There are Bright Winters and then there are BRIGHT WINTERS.
...how to tell them apart, why it matters, and 5 steps to coming to terms with it.
Welcome to Wardrobe Wednesday, colour analysis based nuggets of wisdom to help you dress like a Scandinavian even if you prefer weak coffee and have no plans to ever see the northern lights.
The difference between enthusiastic and reluctant Bright Winters.
It is important to understand the difference.
It’s like biting into a chocolate and THEN discovering that there is a core of licorice. And you either love or hate licorice. Am I right, or am I right?
In my work as a personal colour analyst, I obviously am in close contact with a quite a lot of Bright Winters. Bright Winter is one of the 12 Seasons in the colour analysis system I work within. It is the cool-neutral Winter Season that is one notch removed from True (cool) Winter, towards Spring.
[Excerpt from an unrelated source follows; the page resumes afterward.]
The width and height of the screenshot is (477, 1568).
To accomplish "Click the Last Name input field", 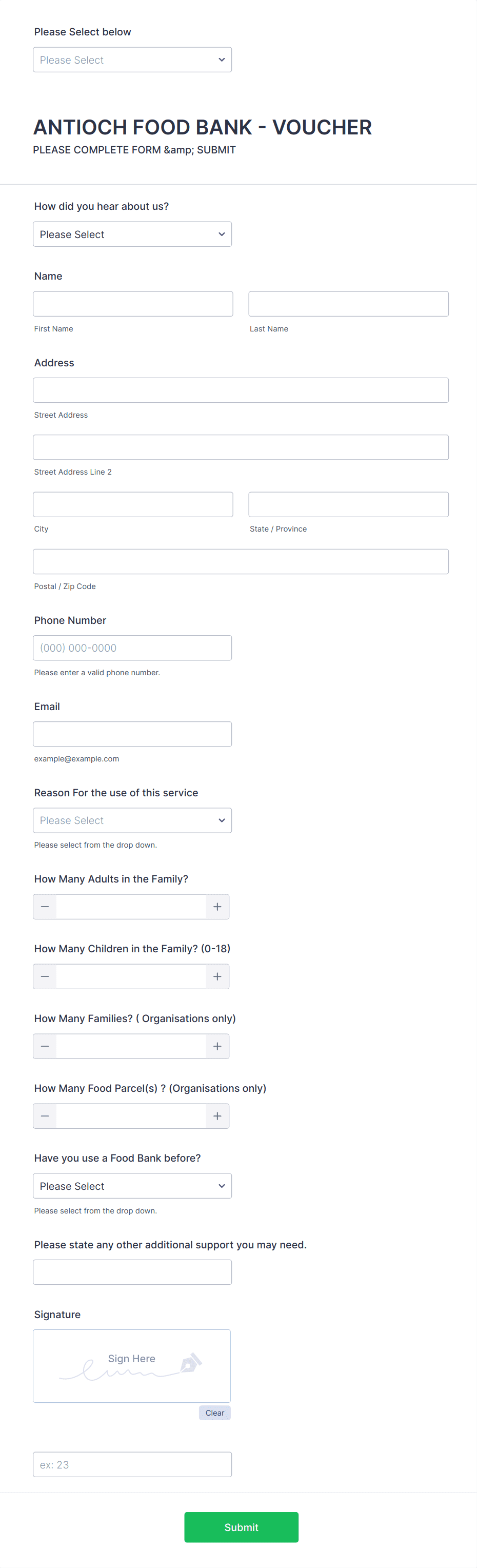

It is Winter with a bit of bright sunshine warmth added.
Bright Winter people’s reactions when their colour tone is revealed can roughly be divided into two categories: the enthusiastic and the reluctant.
There is, of course, the Bright Winter client who exuberantly embraces her colours, squeals with glee at finally being able to unchain all her favourite colours, and hops out the door with her fan held like a beacon, giggling as she skips to her car.
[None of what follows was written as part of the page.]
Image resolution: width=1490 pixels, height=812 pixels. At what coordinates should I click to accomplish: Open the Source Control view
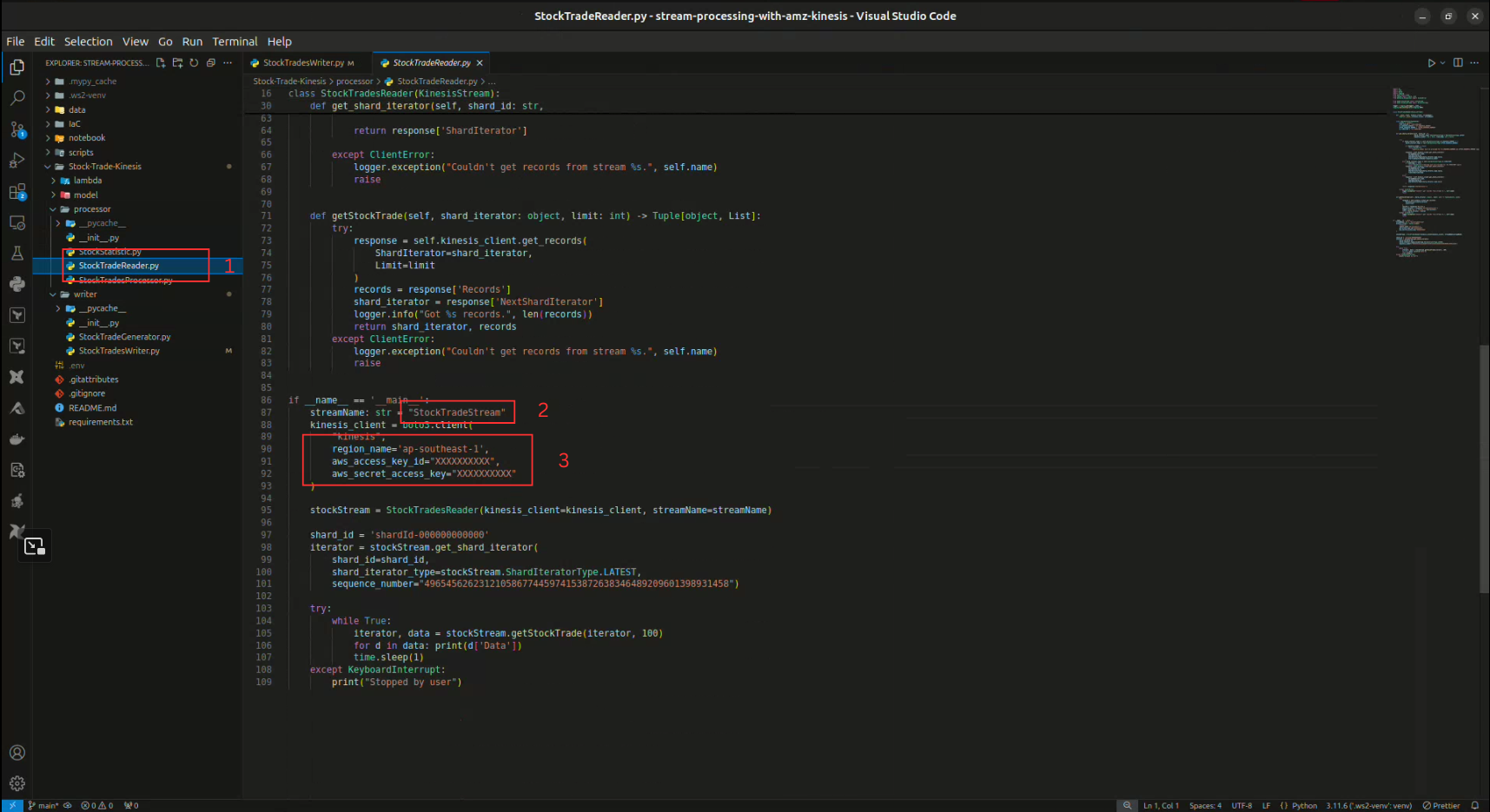17,129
But there is also the client who squints suspiciously at her face in the drapes, almost refusing to believe what she sees in the mirror. She stares at me like a deer in headlights after we have concluded that she is Bright Winter. She handles her Bright Winter colour palette as if it was contaminated nuclear waste and tells me she needs some time to let it sink.
Here's a couple of quotes from Camp Reluctant:
“I don't want to use the screaming Bright Winter colours, I want ordinary colours!”
“...but these are circus colours!”
This post is for the suspicious ones.
The introverts.
The grudgingly accepting Bright Winters.
The reluctant Bright Winters.
Yes. I understand. I have been that client, the second category, the reluctant Bright Winter. Not wanting to let go of the safe, dark, sensible colours I had been calling my own, but on the other hand grudgingly admitting that the brighter colours made me look younger, fresher, more approachable. And who can argue with that?
Me.
I could.
I argued.
But the Bright side of me won. And I’m here to help you because I know where’ you’re at.